Partyszene und Promi-Aufmarsch
Dass der jüngste Anstieg der Infektionen nur der mangelnden Eigenverantwortung der Bürger geschuldet ist, greift zu kurz. Die Abschaffung der Maskenpflicht vor dem Sommer suggerierte eine falsche Normalität und förderte eine Sorglosigkeit, die nicht nur auf die Partyszene am Donaukanal zu reduzieren ist. „Als ich gesehen habe, wie eng alle beieinander standen, habe ich kehrt gemacht“, erzählt ein Spitzenpolitiker, der zum Empfang von Landeshauptfrau Johanna Mikl-Leitner (ÖVP) in Grafenegg geladen war. Wegen eines Corona-Falls mussten sich später alle Promis testen lassen.
Überlange Wartezeiten bei 1450
"Bald wird jeder von uns jemanden kennen, der an Corona gestorben ist“, dramatisierte Kurz einst die Lage. In der Zwischenzeit kennt im Großraum Wien fast jeder jemanden, der von überlangen Wartezeiten bei 1450, einer Zweiklassengesellschaft bei den Tests, verwirrendem Contact-Tracing, einer chaotischen Informationspolitik der Behörden zu berichten weiß. Weil schnell in einer Schule mit 400 und mehr Kindern ein Verdachtsfall auftritt, es den Behörden aber nicht gelingt, innerhalb von 48 Stunden Klarheit zu schaffen und so Lehrer, Eltern, Schüler in Unruhe versetzt werden, fürchtet eine Wiener AHS-Direktorin „einen permanenten Ausnahmezustand“ im Herbst.
Sommerliche Versäumnisse
Dass im Frühjahr die Gesundheitsbehörden, allen voran das Ministerium, komplett überfordert waren, ist nachvollziehbar. In den Ballungszentren hat man es verabsäumt, sich im Sommer auf einen heißen Herbst, der von allen Epidemiologen vorhergesagt worden war, vorzubereiten. Wiens Bürgermeister Michael Ludwig (SPÖ), der in drei Wochen Wahlen zu schlagen hat, will die Gesundheitsbehörden plötzlich um 1000 Personen aufstocken.

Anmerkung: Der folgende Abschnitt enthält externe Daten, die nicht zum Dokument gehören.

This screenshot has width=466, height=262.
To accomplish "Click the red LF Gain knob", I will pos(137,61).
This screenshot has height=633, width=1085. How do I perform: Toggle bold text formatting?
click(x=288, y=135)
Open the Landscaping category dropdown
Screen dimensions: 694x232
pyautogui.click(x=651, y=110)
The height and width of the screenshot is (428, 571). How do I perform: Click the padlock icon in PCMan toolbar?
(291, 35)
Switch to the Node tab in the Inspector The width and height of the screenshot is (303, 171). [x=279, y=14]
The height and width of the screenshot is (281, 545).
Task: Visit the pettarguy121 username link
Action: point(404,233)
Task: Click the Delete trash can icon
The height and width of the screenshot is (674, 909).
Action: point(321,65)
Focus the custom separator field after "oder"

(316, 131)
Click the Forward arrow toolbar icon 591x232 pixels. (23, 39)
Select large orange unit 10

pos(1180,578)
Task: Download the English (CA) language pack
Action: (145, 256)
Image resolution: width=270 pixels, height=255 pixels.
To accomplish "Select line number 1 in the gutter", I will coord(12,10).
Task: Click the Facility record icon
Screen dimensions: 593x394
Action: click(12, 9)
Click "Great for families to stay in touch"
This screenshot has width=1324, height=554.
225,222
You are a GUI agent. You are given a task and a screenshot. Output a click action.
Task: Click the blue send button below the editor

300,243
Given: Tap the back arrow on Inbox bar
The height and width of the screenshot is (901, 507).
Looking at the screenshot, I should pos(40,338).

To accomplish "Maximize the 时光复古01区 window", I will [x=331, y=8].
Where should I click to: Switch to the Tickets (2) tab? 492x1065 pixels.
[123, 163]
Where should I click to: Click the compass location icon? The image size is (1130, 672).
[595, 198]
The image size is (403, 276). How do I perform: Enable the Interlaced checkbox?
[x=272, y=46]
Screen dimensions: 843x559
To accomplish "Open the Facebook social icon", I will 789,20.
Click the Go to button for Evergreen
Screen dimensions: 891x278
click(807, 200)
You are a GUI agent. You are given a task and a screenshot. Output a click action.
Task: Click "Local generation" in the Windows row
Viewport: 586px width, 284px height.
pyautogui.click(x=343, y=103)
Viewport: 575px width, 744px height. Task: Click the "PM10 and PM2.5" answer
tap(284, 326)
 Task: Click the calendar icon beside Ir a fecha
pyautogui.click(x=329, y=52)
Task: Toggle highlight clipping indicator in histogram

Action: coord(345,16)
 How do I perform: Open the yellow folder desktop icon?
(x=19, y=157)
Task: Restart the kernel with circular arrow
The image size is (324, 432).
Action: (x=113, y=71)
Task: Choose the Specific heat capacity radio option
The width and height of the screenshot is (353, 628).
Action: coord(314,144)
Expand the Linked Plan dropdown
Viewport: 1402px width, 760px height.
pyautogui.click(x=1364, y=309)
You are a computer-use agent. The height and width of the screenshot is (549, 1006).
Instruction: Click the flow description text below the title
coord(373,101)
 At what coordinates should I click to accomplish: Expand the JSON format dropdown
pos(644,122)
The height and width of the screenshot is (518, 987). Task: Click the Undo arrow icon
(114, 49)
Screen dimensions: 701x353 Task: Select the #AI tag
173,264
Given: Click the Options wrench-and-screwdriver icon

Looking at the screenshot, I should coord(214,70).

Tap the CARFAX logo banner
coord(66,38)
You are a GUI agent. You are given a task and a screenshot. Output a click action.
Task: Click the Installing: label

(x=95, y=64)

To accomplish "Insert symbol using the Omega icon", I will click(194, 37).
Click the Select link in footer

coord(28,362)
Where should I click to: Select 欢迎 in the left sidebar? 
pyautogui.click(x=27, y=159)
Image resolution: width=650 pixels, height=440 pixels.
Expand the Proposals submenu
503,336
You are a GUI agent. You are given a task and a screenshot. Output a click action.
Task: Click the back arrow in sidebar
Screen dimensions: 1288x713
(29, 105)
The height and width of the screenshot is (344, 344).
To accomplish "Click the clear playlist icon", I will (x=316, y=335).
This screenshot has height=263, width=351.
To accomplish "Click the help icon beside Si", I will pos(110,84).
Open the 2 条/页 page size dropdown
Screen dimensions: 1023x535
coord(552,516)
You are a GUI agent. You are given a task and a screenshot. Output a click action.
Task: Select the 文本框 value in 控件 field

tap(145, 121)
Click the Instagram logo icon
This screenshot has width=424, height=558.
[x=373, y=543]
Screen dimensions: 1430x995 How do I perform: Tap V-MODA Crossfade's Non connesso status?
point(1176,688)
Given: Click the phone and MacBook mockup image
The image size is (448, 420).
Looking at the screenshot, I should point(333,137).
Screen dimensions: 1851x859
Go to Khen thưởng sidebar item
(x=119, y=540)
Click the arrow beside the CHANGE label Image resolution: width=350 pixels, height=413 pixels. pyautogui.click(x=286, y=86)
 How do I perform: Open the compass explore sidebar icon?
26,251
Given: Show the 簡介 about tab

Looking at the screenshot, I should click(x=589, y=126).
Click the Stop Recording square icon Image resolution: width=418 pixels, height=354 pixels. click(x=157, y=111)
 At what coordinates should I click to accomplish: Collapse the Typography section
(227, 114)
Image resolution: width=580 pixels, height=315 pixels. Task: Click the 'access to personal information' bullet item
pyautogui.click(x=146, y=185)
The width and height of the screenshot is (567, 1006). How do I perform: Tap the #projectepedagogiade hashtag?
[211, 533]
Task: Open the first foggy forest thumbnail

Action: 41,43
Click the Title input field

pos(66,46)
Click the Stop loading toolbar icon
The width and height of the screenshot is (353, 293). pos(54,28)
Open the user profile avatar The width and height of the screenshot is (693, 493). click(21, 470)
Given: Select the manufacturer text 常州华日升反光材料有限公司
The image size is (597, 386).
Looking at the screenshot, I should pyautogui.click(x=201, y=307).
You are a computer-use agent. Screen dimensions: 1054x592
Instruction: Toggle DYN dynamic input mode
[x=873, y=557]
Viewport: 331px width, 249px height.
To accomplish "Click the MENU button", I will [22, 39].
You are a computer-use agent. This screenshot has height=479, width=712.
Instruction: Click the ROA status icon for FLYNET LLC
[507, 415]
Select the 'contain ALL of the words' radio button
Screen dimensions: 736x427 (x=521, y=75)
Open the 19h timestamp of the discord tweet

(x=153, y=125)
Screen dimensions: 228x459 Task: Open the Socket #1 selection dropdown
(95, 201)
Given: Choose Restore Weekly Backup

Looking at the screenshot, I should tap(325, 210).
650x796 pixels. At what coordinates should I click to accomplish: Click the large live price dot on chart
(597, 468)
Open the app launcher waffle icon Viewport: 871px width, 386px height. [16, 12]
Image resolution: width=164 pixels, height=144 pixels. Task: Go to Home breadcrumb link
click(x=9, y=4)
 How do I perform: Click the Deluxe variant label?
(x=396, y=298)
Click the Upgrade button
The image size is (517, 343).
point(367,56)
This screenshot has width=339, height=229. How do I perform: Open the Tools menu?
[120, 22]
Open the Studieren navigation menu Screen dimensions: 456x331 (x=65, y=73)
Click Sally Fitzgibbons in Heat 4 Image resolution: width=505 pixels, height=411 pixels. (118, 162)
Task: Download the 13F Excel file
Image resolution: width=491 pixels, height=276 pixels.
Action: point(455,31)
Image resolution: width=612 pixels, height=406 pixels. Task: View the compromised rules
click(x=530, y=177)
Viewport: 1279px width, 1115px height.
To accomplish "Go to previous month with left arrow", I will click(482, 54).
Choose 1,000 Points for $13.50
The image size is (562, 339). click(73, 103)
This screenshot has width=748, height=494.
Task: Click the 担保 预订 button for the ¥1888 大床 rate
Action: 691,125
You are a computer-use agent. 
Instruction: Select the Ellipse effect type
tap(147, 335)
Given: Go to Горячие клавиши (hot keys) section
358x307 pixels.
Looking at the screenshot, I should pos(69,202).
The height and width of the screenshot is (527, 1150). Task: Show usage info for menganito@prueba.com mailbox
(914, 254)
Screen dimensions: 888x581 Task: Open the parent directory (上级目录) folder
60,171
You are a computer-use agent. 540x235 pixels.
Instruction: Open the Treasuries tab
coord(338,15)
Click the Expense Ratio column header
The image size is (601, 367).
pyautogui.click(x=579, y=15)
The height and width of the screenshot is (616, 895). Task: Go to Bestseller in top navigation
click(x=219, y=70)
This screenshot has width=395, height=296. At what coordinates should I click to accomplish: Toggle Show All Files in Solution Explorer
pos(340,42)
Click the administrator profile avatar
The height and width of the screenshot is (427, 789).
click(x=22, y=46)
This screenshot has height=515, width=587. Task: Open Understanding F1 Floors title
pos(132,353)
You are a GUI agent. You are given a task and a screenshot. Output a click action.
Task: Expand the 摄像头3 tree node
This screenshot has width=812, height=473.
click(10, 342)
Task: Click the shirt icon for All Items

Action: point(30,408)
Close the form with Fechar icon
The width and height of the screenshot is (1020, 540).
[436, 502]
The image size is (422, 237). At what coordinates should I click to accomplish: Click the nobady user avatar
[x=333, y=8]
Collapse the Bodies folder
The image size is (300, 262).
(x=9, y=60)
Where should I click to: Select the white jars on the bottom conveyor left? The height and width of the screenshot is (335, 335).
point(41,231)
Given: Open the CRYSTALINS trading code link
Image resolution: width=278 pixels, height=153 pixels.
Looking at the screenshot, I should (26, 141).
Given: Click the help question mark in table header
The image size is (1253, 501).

Nicht überall steigen die Zahlen
Noch ist die Situation nicht besorgnisrerregend. Anders als im Frühjahr können die Mediziner, die Behörden das Virus viel besser einschätzen. Nicht in ganz Europa steigen die Zahl, in Deutschland oder Italien stagniert - glücklicherweise - Corona. Die nächsten Wochen werden zeigen, ob Österreich seine bisherige Vorreiterrolle in Europa eingebüßt hat.